Court Opinion

ID: 9548774
Source: CourtListenerOpinion
Date Created: 2023-08-07 18:08:36.507543+00
Date Added: 2024-06-11T15:19:24.797334
License: Public Domain

BISTLINE, Justice,
dissenting.
If the time were available, I could recover from the Idaho Reports an Idaho case of some vintage where, on a petition for rehearing which directly challenged the Supreme Court to justify its decision, the answer was simply to the effect that the Court sits to do equity and will do so and achieve justice when necessary.
At one of the oral arguments in this case counsel for the Tax Commission candidly stated that Harman’s had been entitled to a statutory refund had it made application therefore. By that, the understanding was gathered that Harman’s had paid into the state treasury more than it owed. Which in turn means that the state had received money, which it continued to hold, which Harman’s had mistakenly sent in along with what it did owe. Apparently there is not any requirement that the state make any effort to return the money in such circumstances. This would not put the state in the same category with Abraham Lincoln who, which I know for a fact, walked 12 miles each way in cold weather to refund two cents to a woman whom he had accidentally short changed while he was tending store. Of course, even as children many of us thought that Honest Abe could have made the refund when the woman returned to the store. Such seems to be the way the taxing system does operate.
What this case is all about seems to be a mix-up by reason of the taxpayer’s belief that the overpayment could be recouped in one direction and the state knowing that it had to be done in the other direction, i.e., amending returns for prior years.
For reasons not delved into by the parties, at least not to the extent of aiding in my education and edification, the legislature has set limitations of time for a taxpayer to recover or recoup monies which are still his, theoretically, but which are reposing in the state treasury. Probably this has been done as a matter of bookkeeping expediency, and anyone can understand what an annoyance would result if the state had to keep its books and records on hand to meet eventualities which might not come to pass for ten, fifteen, or more years. But there is no such long time lag as that in this case. There is no doubt that the circumstances here involved are of sufficiently recent origin that it was known by all concerned state employees and the taxpayers that the taxpayer has left his money with the state, and how much.

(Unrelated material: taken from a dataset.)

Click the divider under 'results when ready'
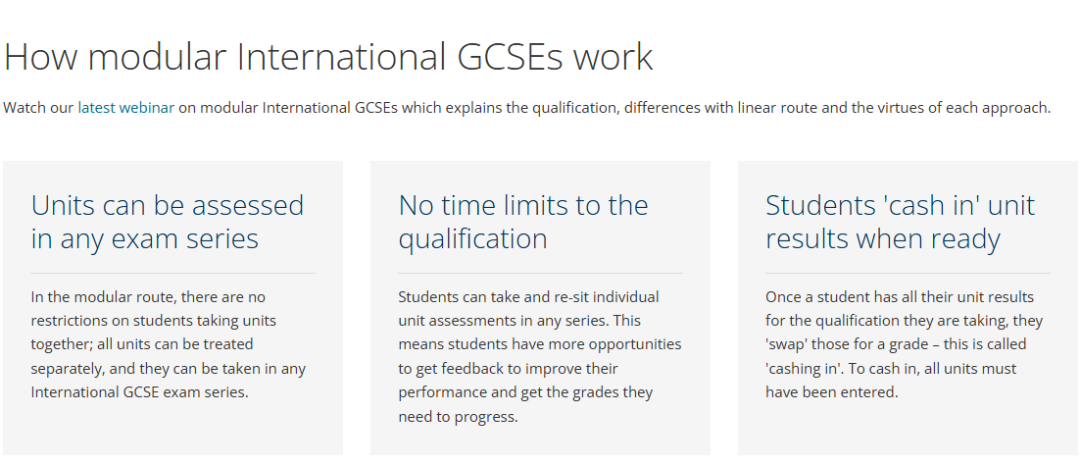This screenshot has height=465, width=1080. click(x=908, y=273)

Now, there may be some statute on the books which requires the state, in such circumstances, to not pay back money which it is not equitably entitled to retain. Otherwise put, the state may be under a legislative mandate to invoke the statute of limitations against the taxpayer. But, on the other hand, if there is not, and where to the state the amount involved is trivial, but not likely so to the taxpayer whose money it is, then one might well wonder why the state has waged this battle to initially lose it. The Tax Commission’s brief in support of its petition for rehearing explains very frankly why the battle over $5000 of taxpayer’s money continues on:
The Court’s opinion in this case correctly observes that the doctrine of equitable recoupment is one of first impression in Idaho. We have asked this Court to reconsider its opinion not because we believe that the doctrine is inapplicable in Idaho, but because we believe the court’s decision creates precedent for an over-*746broad application. This precedent could have serious adverse and unintended effects on the application of the tax laws of Idaho.

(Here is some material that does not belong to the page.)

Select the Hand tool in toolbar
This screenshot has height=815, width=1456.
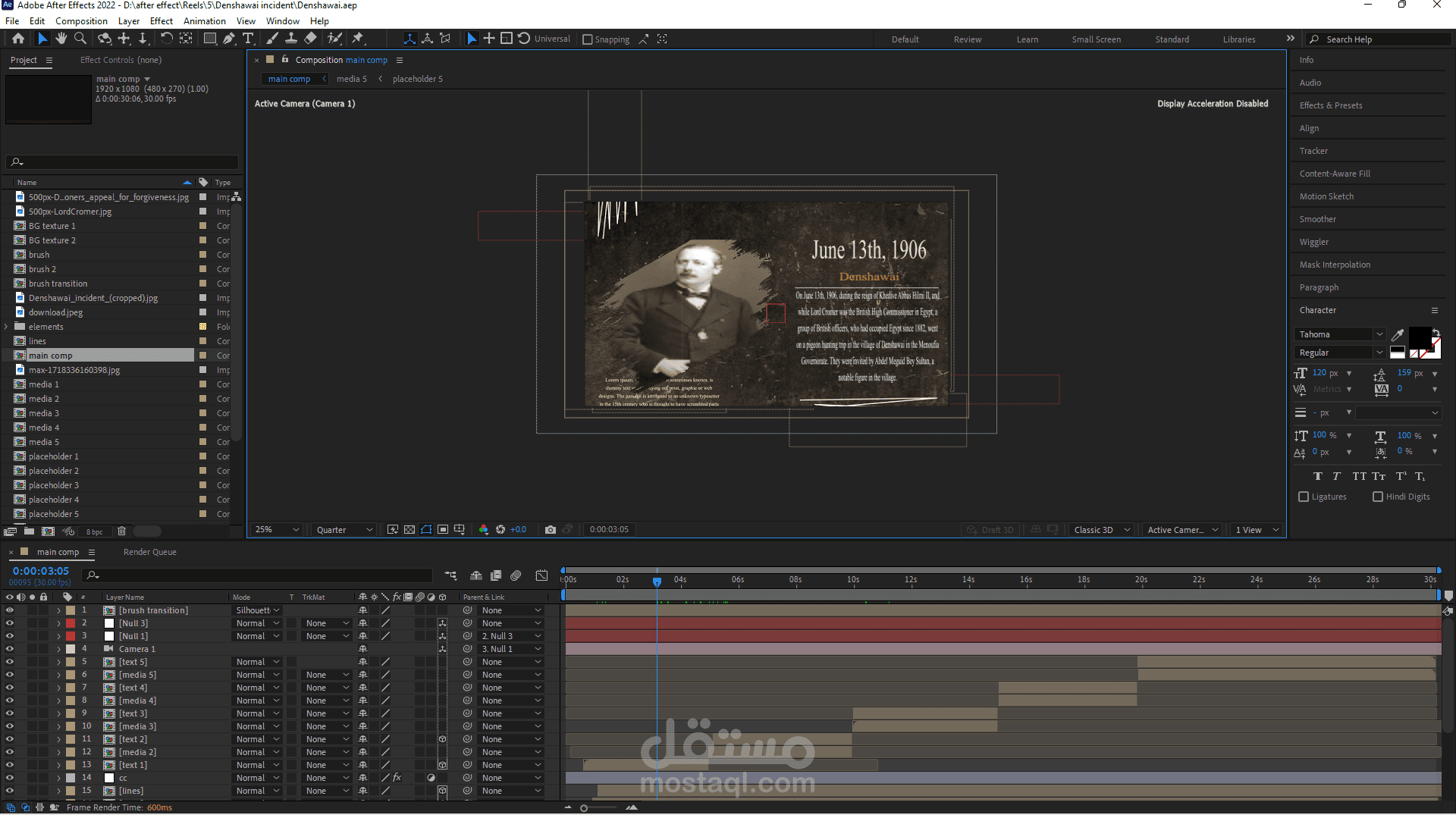click(61, 39)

Defendant-Appellant's Brief in Support of Petition for Rehearing, p. 1. The Tax Commission’s brief continues:
The State Tax Commission does not now argue that the doctrine of equitable recoupment should not apply in proper instances. The State Tax Commission only argues that this Court has enunciated too broad of a test for the application of the doctrine. The test is so broad that this Court has taken for itself the power to remedy a statutory provision, the correction of which (if it should be corrected) is the constitutional role of the legislature.
Defendant-Appellant’s Brief in Support of Petition for Rehearing, pp. 7-8.
The Court did not, in its initial decision, “remedy” a statutory provision. It did exactly what courts are constituted to do, and hopefully always endeavor to do, and historically have always done beginning with the courts of England, to wit, exercise equitable doctrines when necessary to achieve justice. Moreover, it acted on good authority. While the Tax Commission may be entirely correct in distinguishing the circumstances of the Bull case from this case, nothing restricted this Court from granting equitable relief which is fashioned on its own notions of fairness and justice. Contrary to what the Tax Commission seems to suggest, the Idaho legislature has not to my knowledge ever purported to occupy the field of equity.
The Tax Commission has advised us that it:
... is not concerned about the revenue effects that may be associated with the relatively rare circumstance in which the doctrine of equitable recoupment could be properly applied under the three criteria established in Kolom quoted earlier in this brief.
Defendant-Appellant’s Reply Brief in Support of Petition for Rehearing, p. 6. Of course, with this Court now siding with the Tax Commission, the answer will never be known, but I have difficulty in believing that our initial opinion in this case was not that much more drastic or unsupportable than Bull or Kolom that the sky would soon be falling.
I continue to adhere to the views of our unanimous 1987 opinion.